All these ports are open on the playing field, so a team can use them as they wish if they do not employ them as outlined above (i.e. TCP 1180 can be used to pass data back and forth between the robot and the DS if the team chooses not to use the camera on port 2).

We took this to mean that we could freely use ports 1130 and 1140 to communicate data via UDP from our Dashboard to our robot and back.

In fact, this is how we're implementing our vision tracking algorithms right now. Our PC receives the Image, processes it and generates a list of targets, then that list of targets is prioritized and sent back to the robot for tracking.

-Andy

I've been looking for a definitive rule in the manual and other docs without success.

Are the Driver Station and Dashboard permitted to be separate laptops?
Are two laptops permitted to be used during the contest?

I'm wondering how a team would make use of the web services interface otherwise.

Quick followup to refine my question.

I've read about the $400 component limit that COTS laptops appear to be subject to.
The location of the laptop would be in the pit, next to the provided netbook drivers station. I seem to remember some teams having two laptops in the pit with them in our rookie year 2011.

a definitive rule

|-> See my post above about port #'s I think that's pretty definitive at least on the network level.

Are the Driver Station and Dashboard permitted to be separate laptops?
Are two laptops permitted to be used during the contest?
|-> That's a good question. Maybe you should make a post at a higher level in the forum about this. I'd guess that it's okay, because you're still restricted as to what ports you can use and how the robot must be controlled, etc.

At the same time however, It's possible that the Field system is designed to disallow traffic from any IP address not 10.xx.yy.6 , in which case the second laptop (whichever one does not have the *.6) wouldn't be able to communicate, that's just me throwing a possibility out there. I've got no way to back that one up.

Edit:
You're not restricted to any number of laptops in the pit. You're only restricted on the playing field, anyone please correct me if I'm wrong there. I sure hope not.... we bought ourselves a ~$350 laptop with a nice big display to use for our DS/Dashboard

Edit:
You're not restricted to any number of laptops in the pit. You're only restricted on the playing field, anyone please correct me if I'm wrong there. I sure hope not.... we bought ourselves a ~$350 laptop with a nice big display to use for our DS/Dashboard[/QUOTE]

Just to be painfully clear:)
So if we're in the pit with the KOP netbook and also a COTS $350 laptop we are not going to commit a foul on that basis alone.

No. You're fine in the pit; I don't know if that is OK on the field though.

Thanks!

The rule about the usable ports should be last years. This year, there seems to be no restrictions.

Also note that last year's enumerated ports weren't necessarily the only ones open on the field in practice, but I wouldn't've relied on it.

you mean to say that we're restricted to a computer for our driver's station that cost less than $400?

just answered my own question: rule 13 says that the operator console is excluded from the $3500 maximum to spend on the robot.

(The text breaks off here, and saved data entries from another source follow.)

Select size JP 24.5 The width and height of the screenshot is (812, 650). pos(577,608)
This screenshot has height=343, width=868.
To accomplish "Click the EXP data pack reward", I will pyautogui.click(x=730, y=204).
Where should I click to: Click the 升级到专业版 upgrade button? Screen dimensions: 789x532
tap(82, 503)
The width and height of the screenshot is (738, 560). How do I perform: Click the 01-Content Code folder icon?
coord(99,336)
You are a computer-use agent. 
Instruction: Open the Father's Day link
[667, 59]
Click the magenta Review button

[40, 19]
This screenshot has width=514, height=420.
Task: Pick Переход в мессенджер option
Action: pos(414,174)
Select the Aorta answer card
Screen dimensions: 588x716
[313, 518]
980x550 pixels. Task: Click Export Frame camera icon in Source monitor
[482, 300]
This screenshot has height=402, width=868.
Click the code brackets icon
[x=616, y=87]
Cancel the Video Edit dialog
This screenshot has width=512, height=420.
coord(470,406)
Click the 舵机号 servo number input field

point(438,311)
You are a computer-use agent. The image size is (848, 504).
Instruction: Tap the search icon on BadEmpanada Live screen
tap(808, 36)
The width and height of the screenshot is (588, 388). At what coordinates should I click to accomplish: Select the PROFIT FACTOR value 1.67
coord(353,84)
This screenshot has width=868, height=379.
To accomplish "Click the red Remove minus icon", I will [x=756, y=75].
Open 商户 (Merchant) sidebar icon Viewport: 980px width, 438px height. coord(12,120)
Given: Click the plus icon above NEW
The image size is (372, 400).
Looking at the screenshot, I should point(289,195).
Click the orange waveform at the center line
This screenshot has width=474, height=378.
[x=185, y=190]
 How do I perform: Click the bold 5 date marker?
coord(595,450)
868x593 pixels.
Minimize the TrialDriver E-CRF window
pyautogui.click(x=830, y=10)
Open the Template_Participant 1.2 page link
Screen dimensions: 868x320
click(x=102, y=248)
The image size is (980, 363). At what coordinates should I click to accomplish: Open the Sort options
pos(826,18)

In fact, this is how we're implementing our vision tracking algorithms right now. Our PC receives the Image, processes it and generates a list of targets, then that list of targets is prioritized and sent back to the robot for tracking

Andy --

Are you using Labview? It looks to me like UDP Port 1130 is the only UDP port one can definitely depend on being open from the Driver Station to the robot. If that's the case and you're sending your own custom packet with the list of targets, how do you get the robot code to distinguish it from the normal driver station control packet?

If you're not using UDP Port 1130, how can we be sure that any other port will actually be open at the competition?

The rule about the usable ports should be last years. This year, there seems to be no restrictions.

oh? http://frc-manual.usfirst.org/viewSingleItemMap/694

Make sure to update your manual for the team updates.

cbf -
Yep, we're using labView.

The robot code doesn't have to distinguish anything here. The Driver station packets are being transmitted over a different port (1165 I believe). I'm not sure how familiar you are with networking but since they're different ports you can think of them as disjoint channels. A UDP receive on port 1130 will never see a packet from port 1165 and vice versa (sp? I never get that one right)

So in a nutshell, we just open a new socket on 1130 on the Dashboard, and pack the data and ship it out to the robot IP address; and in the Robot code We create a new socket to listen for data on 1130, and do a UDP receive followed by some error checking and an unflatten.

-Andy

I ran a test using UDP two days ago and I wasn't very happy with the results - perhaps one of the NI guys could say if what I saw is typical or not.

I set up a test program to communicate via UDP from a laptop to the cRIO. The laptop was set up to countinuously count up and the value of the counter was passed to the cRIO via UDP. I read the received counter value while in debugging mode in LabVIEW.

The issue is this: if the data wasn't immediately received on the cRIO, the data was queued and was then read eventually in the original order that it was sent. For example, the counter on the laptop would be counting through 200 and the received packet on the cRIO would be paused at 180 for a second. Then, when the cRIO started receiving packets again, it would start counting up again from 181 even though the laptop was now on 220. For a real-time system, I would expect that all missed/delayed packets would be ignored and the most recent packet would be read.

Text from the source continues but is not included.